A former classmate and friend tagged me on a request for advice to current English majors regarding potential, non-teaching careers, which got me thinking about my own career trajectory and how I came to do what I do.
So here it is:
I am a librarian, but I am a writer first. I will save you the usual “I love books” story—I do love books but that is not why I became an English major or a librarian. I started as a biology major (undeclared on paper, but pure science at heart). I loved biology. I dreamed of labs and microscopes and discovering things… but I hated math. Check that—I was really slow at math because I never really learned any.

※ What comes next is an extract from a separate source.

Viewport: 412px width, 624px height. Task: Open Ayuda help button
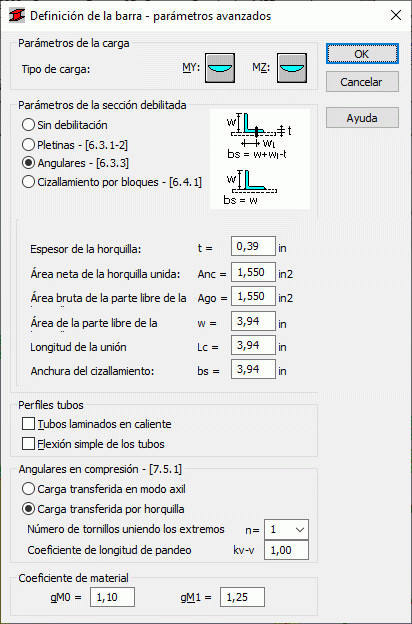[362, 118]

A history of low quality math education meant that I was seriously behind my peers when it came to working the complicated equations that were necessary to pursue a career as a biologist. I was at a loss. What else could I do? I had no idea, but I had time, so I started taking classes, many of them English and other humanities courses. I discovered that I really liked academic writing. I liked research and discovery that didn’t necessarily involve lab work. So I took a chance. I debated whether to major in English or History: English won out. I believed that it provided a better skills set than what I could gain from History (no offense to the History majors). My intention was never to teach; I knew that from the start. However, I wanted to stay in that research environment. I finished my BA and went on to earn my Master’s, carving my own path by focusing on the literature I most enjoyed: books about women being their own heroes. Despite my reluctance, I did teach for a while. I enjoyed it, but I didn’t love it in the way that I believe a good professor needs to love the work. It did, however, turn me on to librarianship. I like helping students find things and think about their research, nerdy as that sounds. It’s not my passion—that’s still writing—but I enjoy the day to day work of it, particularly the novelty of it (no two days are the same).
I’m an English major. I’m a librarian. But what I am is a writer and a thinker. I consider questions and look for solutions, and I bring these skills to the work I do (both on the job and in my personal life).
My advice: think of your skills, not your label when earning a degree in English (or LIS). What can you do? And how can you use it? The rest is up to you.